His original idea was for a signet ring, or smart ring, embedded with a microchip as shown in his first patent filed on 25 March 1974, when he was just 29 years old. Moreno modeled the ring on the seal ring used by European nobility with an upside down microchip and external arms to transfer or read information. However, the idea proved both impractical and unpopular during the 1970s. Moreno then simplified the idea, introducing a plastic card with a microchip in 1975. He called it la carte à puce, literally the chip card in English, due to the small chip inserted into the plastic card. Moreno first demonstrated that the smart card could be used in electronic financial transactions in 1976, using a machine which he held together with meccano.

It took approximately eight years for Moreno's smart card to gain widespread use in France due to initial start-up costs.

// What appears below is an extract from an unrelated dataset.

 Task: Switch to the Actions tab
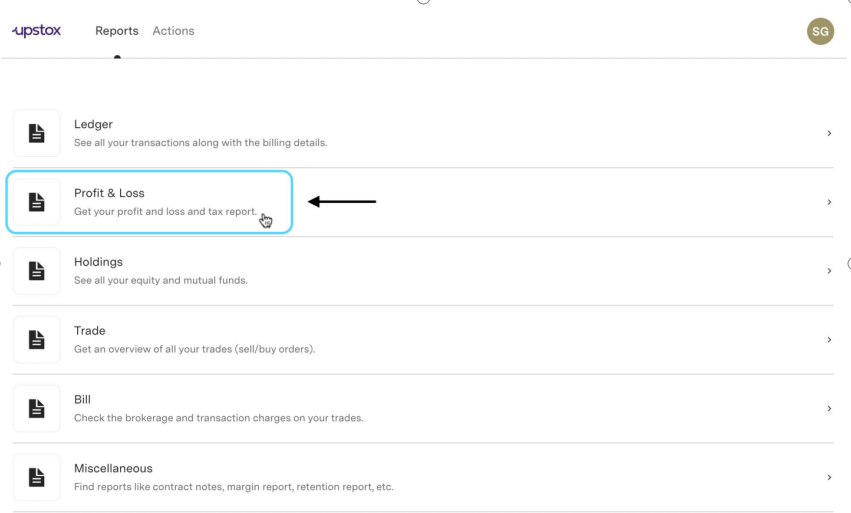(x=173, y=31)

However, the smart card proved a huge success in France in the 1980s, where it became widespread long before other countries. In 1983, France Télécom introduced the smart card for use with its Télécarte pay phone payment cards. Nine years later, the French consumer banking industry implemented Moreno's microchip on the Carte Bleue, a national debit card system. The invention was slower to come into widespread use in Britain and the United States: American Express did not introduce the smart card-using Blue Card until 1999 and the London transport system did not issue a smart card encrypted card until the 2000s.

Moreno's smart card, and its increased use, was met with criticism from activists and privacy groups. There were concerns, which continue to the present day, that the smart cards could have security flaws or could be used in illegal surveillance. Moreno recognized and acknowledged these concerns, saying that smart cards "have the potential to become Big Brother's little helper." In 2000, Moreno held a contest offering one million French francs to anyone who could break his security codes within 90 days; no one succeeded.

While Moreno may have lacked international name recognition, his invention made him very wealthy. His company, Innovatron, has made approximately €150m, nearly $192 million, in royalty payments, from the smart card and its licenses. In 2005, Moreno noted, "I can stop anyone on the street in Paris and they'll have at least three smart cards on them.

===Other inventions===
Moreno was very interested in music, broadcasting and writing. He launched Radio Deliro, a now defunct Internet radio station. He was credited as the inventor of several unorthodox electronic devices, including devices called le pianok, calculette, and Pièce-o'matic. His additional inventions included the Matapof, which was able to electronically and numerically simulate the heads or tails game.

===Writings, acting and other pursuits===
Moreno wrote several books, including Théorie du Bordel Ambiant, a collection of his ideas and reflections. He also authored books under the literary pseudonym Laure Dynateur, including a cookbook entitled L'Aide-Mémoire du Nouveau Cordon-bleu with more than 2,000 recipes. Moreno chose this pseudonym because, when pronounced, the name sounds like the French word for computer: l'ordinateur. Moreno also had several small acting and cameo roles in French cinema. He was cast in the 1982 comedic film Les Sous-doués en vacances, directed by Claude Zidi, as a "mad inventor" character who invents a "love computer."

Despite his recognitions in France, Moreno, who has been variously described as a "nutty professor", once told the France Soir newspaper that his greatest hypothetical honor would be a wax likeness of himself in the Musée Grévin.

===Personal life and later years===

Moreno married Stephany Stolin in December 1976; the couple had two daughters, Marianne and Julia, who survive him. He died in Paris on 29 April 2012, at the age of 66. He had previously suffered a pulmonary embolism in 2008.